++++ THE RECORDS ++++
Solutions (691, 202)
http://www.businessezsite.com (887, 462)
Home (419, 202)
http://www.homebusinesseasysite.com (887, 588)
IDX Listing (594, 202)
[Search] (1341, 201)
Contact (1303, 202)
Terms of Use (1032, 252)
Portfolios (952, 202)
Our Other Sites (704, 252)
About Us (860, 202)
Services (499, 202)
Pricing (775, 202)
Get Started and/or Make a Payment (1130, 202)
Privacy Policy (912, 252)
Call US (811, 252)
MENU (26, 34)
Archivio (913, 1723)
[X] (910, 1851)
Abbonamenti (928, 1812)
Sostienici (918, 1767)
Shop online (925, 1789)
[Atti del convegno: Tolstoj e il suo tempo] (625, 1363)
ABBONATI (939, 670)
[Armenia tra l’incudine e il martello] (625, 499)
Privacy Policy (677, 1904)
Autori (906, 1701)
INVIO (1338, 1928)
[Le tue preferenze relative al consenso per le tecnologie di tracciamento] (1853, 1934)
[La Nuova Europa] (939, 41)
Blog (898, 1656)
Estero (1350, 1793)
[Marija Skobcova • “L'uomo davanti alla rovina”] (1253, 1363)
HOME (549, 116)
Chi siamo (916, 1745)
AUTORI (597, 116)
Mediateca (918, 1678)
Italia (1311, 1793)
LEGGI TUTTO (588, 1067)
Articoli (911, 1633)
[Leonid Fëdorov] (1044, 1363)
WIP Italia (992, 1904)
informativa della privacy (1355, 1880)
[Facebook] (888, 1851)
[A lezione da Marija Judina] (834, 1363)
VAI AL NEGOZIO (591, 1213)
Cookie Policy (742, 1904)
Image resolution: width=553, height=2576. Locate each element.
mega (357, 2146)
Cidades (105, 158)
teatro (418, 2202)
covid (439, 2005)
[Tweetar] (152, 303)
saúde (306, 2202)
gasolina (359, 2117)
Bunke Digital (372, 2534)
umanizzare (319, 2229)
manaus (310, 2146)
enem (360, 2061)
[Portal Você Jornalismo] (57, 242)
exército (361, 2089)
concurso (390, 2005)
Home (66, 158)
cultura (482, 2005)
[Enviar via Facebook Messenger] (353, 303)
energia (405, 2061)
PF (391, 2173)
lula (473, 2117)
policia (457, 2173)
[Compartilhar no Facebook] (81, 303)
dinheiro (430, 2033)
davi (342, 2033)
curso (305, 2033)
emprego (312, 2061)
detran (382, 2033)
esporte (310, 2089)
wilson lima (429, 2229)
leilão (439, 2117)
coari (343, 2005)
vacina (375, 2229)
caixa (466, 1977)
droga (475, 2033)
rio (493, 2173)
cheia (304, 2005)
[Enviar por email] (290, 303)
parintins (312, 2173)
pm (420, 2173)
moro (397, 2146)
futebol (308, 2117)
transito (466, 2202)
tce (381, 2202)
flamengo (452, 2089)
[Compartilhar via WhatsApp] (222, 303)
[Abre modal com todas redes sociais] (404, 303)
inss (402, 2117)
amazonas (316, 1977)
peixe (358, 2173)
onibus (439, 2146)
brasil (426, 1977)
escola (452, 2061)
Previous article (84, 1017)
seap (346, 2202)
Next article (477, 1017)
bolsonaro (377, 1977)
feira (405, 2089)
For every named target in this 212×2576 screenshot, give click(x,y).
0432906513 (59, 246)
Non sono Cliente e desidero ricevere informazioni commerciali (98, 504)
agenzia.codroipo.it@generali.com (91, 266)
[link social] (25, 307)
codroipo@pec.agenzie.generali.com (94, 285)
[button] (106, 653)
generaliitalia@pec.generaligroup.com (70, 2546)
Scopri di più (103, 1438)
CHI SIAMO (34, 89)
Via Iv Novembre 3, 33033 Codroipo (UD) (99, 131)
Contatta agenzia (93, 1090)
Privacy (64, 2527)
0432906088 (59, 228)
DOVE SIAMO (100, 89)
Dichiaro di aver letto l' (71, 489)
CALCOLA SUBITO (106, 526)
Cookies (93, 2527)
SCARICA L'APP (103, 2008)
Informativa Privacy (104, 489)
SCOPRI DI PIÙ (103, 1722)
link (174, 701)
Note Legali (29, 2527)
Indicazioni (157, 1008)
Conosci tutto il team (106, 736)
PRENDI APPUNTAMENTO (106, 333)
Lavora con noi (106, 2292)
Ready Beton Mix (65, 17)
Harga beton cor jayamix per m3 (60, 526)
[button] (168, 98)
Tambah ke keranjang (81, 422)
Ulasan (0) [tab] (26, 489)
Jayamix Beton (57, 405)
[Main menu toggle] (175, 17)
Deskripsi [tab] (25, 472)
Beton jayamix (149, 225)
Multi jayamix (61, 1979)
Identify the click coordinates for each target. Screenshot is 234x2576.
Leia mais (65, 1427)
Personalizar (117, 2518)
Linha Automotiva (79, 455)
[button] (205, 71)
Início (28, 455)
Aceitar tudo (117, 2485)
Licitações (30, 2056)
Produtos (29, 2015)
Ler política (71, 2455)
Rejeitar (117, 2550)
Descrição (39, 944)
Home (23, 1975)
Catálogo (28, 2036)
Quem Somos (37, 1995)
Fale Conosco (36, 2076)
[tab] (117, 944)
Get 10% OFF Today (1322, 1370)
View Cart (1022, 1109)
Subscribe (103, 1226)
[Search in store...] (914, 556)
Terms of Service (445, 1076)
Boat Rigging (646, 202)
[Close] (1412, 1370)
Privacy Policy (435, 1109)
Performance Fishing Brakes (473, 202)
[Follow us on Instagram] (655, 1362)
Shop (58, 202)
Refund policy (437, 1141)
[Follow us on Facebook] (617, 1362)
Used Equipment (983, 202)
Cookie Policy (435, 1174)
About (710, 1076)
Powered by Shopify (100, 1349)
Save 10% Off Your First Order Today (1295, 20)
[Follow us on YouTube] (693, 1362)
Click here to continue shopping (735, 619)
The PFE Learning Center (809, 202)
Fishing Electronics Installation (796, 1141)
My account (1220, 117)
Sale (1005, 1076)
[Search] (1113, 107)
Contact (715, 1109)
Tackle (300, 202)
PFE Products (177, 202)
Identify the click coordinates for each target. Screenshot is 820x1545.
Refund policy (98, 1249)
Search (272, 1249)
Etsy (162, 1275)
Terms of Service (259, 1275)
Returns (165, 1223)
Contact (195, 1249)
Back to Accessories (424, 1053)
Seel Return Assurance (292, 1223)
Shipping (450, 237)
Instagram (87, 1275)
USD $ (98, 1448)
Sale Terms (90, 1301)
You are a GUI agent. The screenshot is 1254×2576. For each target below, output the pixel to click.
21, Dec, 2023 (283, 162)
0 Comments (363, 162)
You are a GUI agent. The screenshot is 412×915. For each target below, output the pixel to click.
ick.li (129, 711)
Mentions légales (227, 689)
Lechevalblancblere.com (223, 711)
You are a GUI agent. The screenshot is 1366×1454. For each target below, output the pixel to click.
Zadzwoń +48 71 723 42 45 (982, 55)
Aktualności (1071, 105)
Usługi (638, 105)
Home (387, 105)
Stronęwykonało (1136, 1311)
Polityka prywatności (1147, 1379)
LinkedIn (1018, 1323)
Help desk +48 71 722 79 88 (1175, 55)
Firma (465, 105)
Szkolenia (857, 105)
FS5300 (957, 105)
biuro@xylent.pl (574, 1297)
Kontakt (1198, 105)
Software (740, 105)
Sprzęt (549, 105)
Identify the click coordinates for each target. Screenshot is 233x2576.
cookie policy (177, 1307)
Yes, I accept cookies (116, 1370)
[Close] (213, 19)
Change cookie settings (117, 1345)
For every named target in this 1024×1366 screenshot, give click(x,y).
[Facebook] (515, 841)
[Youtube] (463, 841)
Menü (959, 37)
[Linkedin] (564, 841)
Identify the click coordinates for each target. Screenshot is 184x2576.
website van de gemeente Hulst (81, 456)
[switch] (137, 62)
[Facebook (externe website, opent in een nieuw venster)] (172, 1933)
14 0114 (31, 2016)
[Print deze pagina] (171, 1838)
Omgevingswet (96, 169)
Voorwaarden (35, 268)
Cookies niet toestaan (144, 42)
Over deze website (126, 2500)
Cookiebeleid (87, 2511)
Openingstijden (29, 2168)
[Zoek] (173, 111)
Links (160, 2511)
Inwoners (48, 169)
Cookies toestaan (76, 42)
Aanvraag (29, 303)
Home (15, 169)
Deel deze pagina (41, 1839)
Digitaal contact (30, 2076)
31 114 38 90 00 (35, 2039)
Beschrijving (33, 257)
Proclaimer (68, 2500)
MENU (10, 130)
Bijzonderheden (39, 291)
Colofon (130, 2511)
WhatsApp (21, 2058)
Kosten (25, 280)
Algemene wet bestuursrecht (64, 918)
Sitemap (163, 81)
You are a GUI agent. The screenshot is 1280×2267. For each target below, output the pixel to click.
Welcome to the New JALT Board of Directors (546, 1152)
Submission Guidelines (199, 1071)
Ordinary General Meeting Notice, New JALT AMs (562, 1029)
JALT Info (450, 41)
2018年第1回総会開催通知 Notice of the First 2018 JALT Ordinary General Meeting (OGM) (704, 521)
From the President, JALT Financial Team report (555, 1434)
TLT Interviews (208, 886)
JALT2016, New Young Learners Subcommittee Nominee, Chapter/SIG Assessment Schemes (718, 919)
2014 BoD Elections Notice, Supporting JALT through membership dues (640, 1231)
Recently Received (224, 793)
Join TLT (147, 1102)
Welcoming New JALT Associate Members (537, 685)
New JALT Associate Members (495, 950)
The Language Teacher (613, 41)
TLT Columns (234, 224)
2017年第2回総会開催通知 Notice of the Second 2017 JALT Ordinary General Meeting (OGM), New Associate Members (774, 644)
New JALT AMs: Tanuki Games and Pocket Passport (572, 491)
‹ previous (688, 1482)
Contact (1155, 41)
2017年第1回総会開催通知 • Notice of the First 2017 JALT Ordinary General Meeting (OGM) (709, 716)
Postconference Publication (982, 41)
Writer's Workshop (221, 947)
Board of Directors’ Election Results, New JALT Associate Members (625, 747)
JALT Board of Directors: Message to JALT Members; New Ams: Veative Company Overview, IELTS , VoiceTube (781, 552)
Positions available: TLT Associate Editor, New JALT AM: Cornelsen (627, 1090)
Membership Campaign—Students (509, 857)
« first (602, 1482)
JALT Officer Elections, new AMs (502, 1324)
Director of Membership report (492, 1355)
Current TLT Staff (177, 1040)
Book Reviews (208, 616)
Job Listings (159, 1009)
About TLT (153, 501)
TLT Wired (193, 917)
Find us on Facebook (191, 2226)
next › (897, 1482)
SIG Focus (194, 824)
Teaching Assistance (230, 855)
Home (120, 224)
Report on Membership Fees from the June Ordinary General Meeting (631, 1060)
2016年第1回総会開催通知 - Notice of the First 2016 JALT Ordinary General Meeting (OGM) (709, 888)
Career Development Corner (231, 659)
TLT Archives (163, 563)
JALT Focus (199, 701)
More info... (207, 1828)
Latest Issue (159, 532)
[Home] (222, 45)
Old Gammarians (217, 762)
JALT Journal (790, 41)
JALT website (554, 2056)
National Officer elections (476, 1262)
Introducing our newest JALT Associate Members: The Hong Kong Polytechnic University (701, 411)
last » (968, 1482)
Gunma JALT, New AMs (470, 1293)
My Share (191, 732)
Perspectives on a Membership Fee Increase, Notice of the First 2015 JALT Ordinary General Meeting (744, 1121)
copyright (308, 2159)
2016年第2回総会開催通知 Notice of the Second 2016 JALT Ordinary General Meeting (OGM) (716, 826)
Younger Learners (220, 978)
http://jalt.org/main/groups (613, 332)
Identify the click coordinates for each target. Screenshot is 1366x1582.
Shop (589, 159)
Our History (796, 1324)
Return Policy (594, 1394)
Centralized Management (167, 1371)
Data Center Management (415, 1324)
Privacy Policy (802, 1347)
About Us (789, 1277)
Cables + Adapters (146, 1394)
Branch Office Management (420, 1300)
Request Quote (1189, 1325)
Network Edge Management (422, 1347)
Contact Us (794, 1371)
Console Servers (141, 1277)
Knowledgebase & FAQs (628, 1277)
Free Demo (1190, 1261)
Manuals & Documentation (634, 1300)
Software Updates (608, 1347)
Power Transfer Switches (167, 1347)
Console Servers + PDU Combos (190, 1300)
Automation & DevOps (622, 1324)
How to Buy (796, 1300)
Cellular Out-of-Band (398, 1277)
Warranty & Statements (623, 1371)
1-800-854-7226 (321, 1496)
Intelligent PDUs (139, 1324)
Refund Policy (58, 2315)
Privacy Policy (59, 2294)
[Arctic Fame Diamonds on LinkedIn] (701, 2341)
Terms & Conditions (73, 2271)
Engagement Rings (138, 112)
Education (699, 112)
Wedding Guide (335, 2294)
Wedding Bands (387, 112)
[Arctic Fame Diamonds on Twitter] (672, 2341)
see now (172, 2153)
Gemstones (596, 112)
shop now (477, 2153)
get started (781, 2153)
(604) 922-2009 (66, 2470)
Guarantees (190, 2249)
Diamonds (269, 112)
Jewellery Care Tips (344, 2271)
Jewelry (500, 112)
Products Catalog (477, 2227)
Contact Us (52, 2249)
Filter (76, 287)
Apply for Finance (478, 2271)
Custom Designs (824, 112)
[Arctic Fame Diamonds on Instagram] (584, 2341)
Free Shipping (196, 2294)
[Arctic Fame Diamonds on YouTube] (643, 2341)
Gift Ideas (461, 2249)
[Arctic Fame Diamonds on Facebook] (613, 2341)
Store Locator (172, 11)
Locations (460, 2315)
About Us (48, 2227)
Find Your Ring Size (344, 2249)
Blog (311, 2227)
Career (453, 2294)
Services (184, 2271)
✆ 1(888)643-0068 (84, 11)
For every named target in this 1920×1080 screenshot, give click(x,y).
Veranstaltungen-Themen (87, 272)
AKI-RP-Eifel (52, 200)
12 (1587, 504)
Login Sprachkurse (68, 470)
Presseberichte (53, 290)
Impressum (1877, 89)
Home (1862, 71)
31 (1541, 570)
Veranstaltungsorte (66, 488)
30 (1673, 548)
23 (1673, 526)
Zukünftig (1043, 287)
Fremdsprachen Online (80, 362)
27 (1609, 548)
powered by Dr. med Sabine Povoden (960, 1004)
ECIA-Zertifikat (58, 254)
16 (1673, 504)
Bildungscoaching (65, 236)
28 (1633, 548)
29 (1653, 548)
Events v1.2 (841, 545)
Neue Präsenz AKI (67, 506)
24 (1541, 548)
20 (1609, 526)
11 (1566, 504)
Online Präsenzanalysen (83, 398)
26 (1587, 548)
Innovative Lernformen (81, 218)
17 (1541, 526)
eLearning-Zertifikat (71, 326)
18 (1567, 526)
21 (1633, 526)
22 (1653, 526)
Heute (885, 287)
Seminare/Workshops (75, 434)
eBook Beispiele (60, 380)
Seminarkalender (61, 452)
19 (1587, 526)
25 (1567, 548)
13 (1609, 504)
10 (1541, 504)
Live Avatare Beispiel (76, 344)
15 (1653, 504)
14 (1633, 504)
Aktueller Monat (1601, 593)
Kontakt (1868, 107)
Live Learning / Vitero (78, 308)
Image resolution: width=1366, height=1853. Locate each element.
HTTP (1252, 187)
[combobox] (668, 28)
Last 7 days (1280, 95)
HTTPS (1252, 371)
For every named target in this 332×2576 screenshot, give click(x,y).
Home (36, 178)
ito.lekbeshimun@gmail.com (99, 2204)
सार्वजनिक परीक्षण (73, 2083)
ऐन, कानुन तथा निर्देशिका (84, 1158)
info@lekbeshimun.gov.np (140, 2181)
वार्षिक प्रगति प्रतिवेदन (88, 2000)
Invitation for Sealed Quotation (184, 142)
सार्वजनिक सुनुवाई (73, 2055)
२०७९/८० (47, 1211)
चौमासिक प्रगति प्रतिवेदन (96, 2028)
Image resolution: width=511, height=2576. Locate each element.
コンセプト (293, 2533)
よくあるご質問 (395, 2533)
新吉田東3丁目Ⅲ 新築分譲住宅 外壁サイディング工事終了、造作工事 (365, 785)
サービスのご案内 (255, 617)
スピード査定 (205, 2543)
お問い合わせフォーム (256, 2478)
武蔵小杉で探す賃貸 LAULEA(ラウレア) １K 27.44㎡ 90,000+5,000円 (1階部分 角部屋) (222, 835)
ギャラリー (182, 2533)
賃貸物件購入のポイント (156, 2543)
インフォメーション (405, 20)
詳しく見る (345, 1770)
++++
Return all lines of the material above in which "Board" occurs.

Welcome to the New JALT Board of Directors (546, 1152)
Board of Directors’ Election Results, New JALT Associate Members (625, 747)
JALT Board of Directors: Message to JALT Members; New Ams: Veative Company Overview, IELTS , VoiceTube (781, 552)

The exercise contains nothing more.